== WRITTEN REQUEST ==
Extend the passage on graph-based proprioceptive learning, writing what comes next after its final sentence.

== EXCERPT PROVIDED ==
────────

The system for proprioceptive learning may include the set of sensors that receive the set of sensor reading data. The system for proprioceptive learning may include one or more actuators executing the task based on the readouts.
According to one aspect, a computer-implemented method for proprioceptive learning may include receiving a set of sensor reading data from a set of sensors, receiving a set of sensor position data associated with the set of sensors, constructing a first graph representation based on the set of sensor reading data, constructing a second graph representation based on the set of sensor position data, performing message passing operation between nodes of the first graph representation and the second graph representation to update the first graph representation and the second graph representation, and executing a task based on readouts from the updated first graph representation and the updated second graph representation.
The computer-implemented method for proprioceptive learning may include performing feature extraction to generate point cloud positions and feature embeddings based on the set of sensor reading data and constructing the first graph representation based on the point cloud positions and the feature embeddings. The first graph representation may be a world graph indicative of points from an object point cloud of an object in contact with at least some of the set of sensors at a time step. The second graph representation may be a body graph indicative of a geometric arrangement associated with the set of sensors at a time step. The task may be a pose estimation task or a stability prediction task. The computer-implemented method for proprioceptive learning may include performing the message passing operation between nodes of the first graph representation and the second graph representation based on a hierarchical graph neural network (GNN).
According to one aspect, a robot for proprioceptive learning may include a set of sensors, a memory, and a processor. The processor may execute one or more of the instructions stored on the memory to perform one or more acts, actions, or steps, such as receiving a set of sensor reading data from the set of sensors, receiving a set of sensor position data associated with the set of sensors, constructing a first graph representation based on the set of sensor reading data, constructing a second graph representation based on the set of sensor position data, performing message passing operation between nodes of the first graph representation and the second graph representation to update the first graph representation and the second graph representation, and executing a task based on readouts from the updated first graph representation and the updated second graph representation.
The set of sensors may include a force sensor, a temperature sensor, a pressure sensor, a tactile sensor, or an image capture sensor. The processor may perform feature extraction to generate point cloud positions and feature embeddings based on the set of sensor reading data. The processor may construct the first graph representation based on the point cloud positions and the feature embeddings. The first graph representation may be a world graph indicative of points from an object point cloud of an object in contact with at least some of the set of sensors at a time step.
The following includes definitions of selected terms employed herein. The definitions include various examples and/or forms of components that fall within the scope of a term and that may be used for implementation. The examples are not intended to be limiting. Further, one having ordinary skill in the art will appreciate that the components discussed herein, may be combined, omitted or organized with other components or organized into different architectures.

────────

== DATA LINES ==
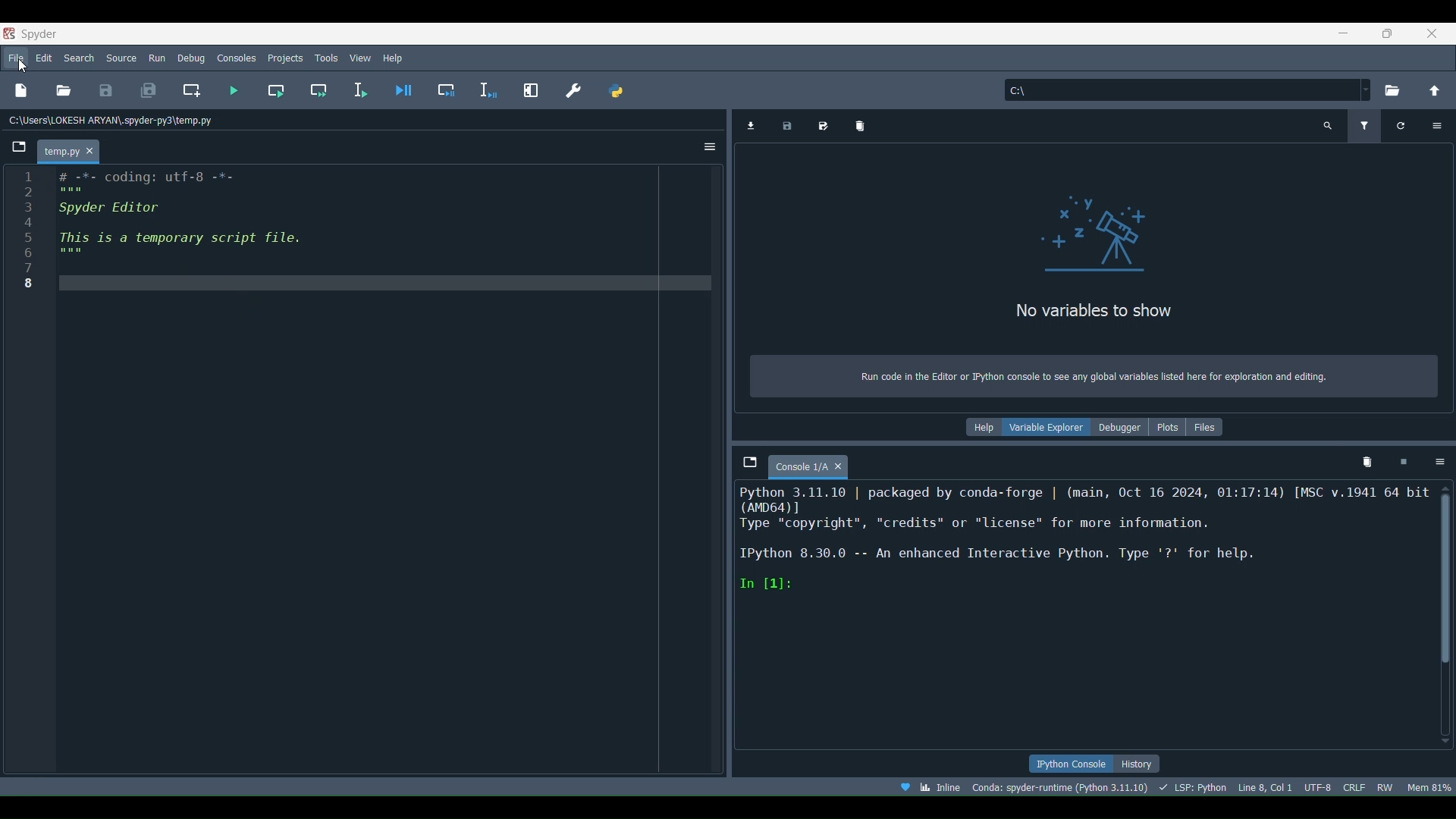  What do you see at coordinates (1344, 33) in the screenshot?
I see `minimize` at bounding box center [1344, 33].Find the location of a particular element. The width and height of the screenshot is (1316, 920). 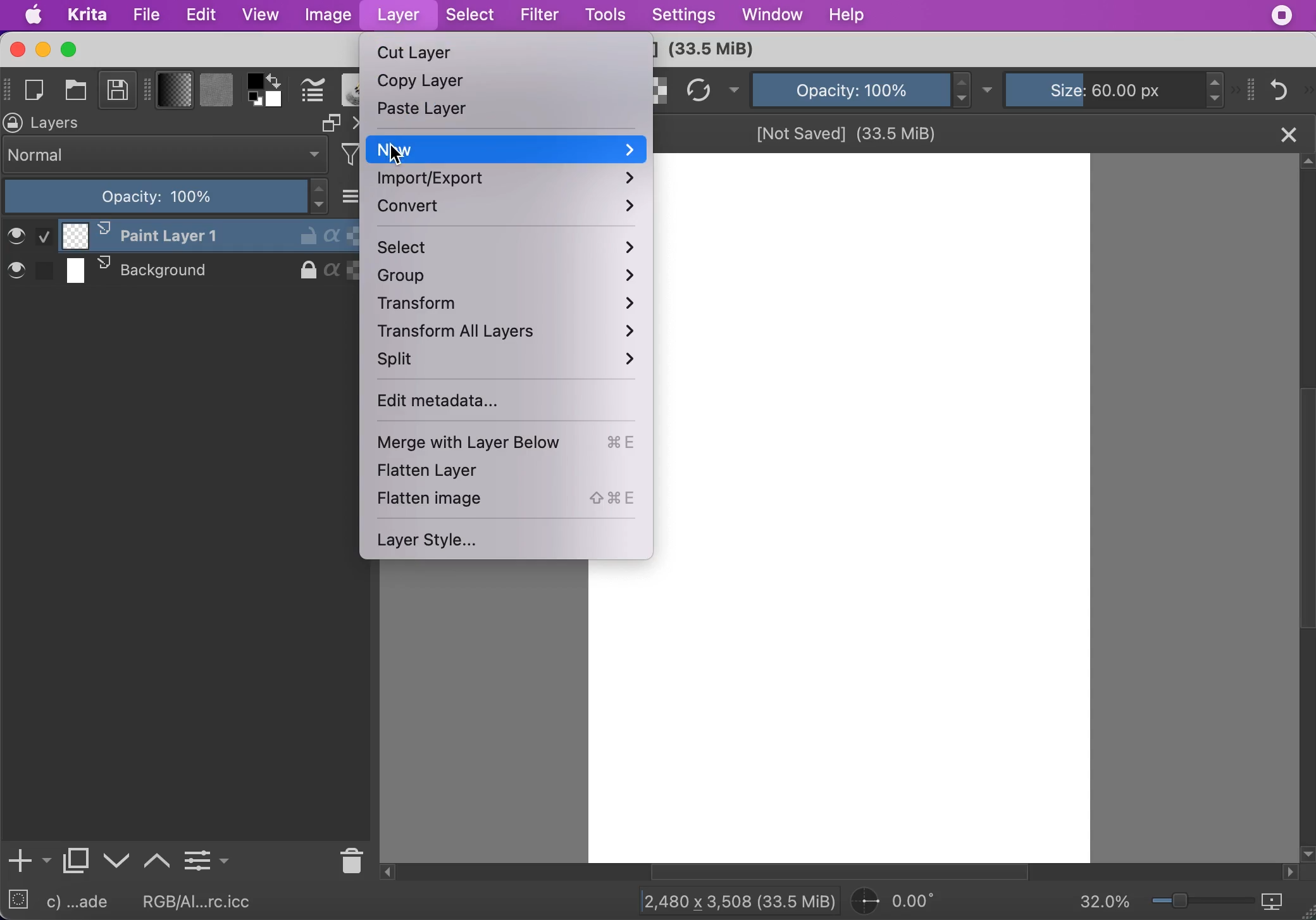

fill gradients is located at coordinates (175, 91).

────────

== RESPONSE TO THIS TASK ==
A “processor”, as used herein, processes signals and performs general computing and arithmetic functions. Signals processed by the processor may include digital signals, data signals, computer instructions, processor instructions, messages, a bit, a bit stream, or other means that may be received, transmitted, and/or detected. Generally, the processor may be a variety of various processors including multiple single and multicore processors and co-processors and other multiple single and multicore processor and co-processor architectures. The processor may include various modules to execute various functions.
A “memory”, as used herein, may include volatile memory and/or non-volatile memory. Non-volatile memory may include, for example, ROM (read only memory), PROM (programmable read only memory), EPROM (erasable PROM), and EEPROM (electrically erasable PROM). Volatile memory may include, for example, RAM (random access memory), synchronous RAM (SRAM), dynamic RAM (DRAM), synchronous DRAM (SDRAM), double data rate SDRAM (DDRSDRAM), and direct RAM bus RAM (DRRAM). The memory may store an operating system that controls or allocates resources of a computing device.
A “disk” or “drive”, as used herein, may be a magnetic disk drive, a solid state disk drive, a floppy disk drive, a tape drive, a Zip drive, a flash memory card, and/or a memory stick. Furthermore, the disk may be a CD-ROM (compact disk ROM), a CD recordable drive (CD-R drive), a CD rewritable drive (CD-RW drive), and/or a digital video ROM drive (DVD-ROM). The disk may store an operating system that controls or allocates resources of a computing device.
A “bus”, as used herein, refers to an interconnected architecture that is operably connected to other computer components inside a computer or between computers. The bus may transfer data between the computer components. The bus may be a memory bus, a memory controller, a peripheral bus, an external bus, a crossbar switch, and/or a local bus, among others. The bus may also be a bus that interconnects components inside a vehicle or a robot using protocols such as Media Oriented Systems Transport (MOST), Controller Area network (CAN), Local Interconnect Network (LIN), among others.
A “database”, as used herein, may refer to a table, a set of tables, and a set of data stores (e.g., disks) and/or methods for accessing and/or manipulating those data stores.
An “operable connection”, or a connection by which entities are “operably connected”, is one in which signals, physical communications, and/or logical communications may be sent and/or received. An operable connection may include a wireless interface, a physical interface, a data interface, and/or an electrical interface.
A “computer communication”, as used herein, refers to a communication between two or more computing devices (e.g., computer, personal digital assistant, cellular telephone, network device) and may be, for example, a network transfer, a file transfer, an applet transfer, an email, a hypertext transfer protocol (HTTP) transfer, and so on. A computer communication may occur across, for example, a wireless system (e.g., IEEE 802.11), an Ethernet system (e.g., IEEE 802.3), a token ring system (e.g., IEEE 802.5), a local area network (LAN), a wide area network (WAN), a point-to-point system, a circuit switching system, a packet switching system, among others.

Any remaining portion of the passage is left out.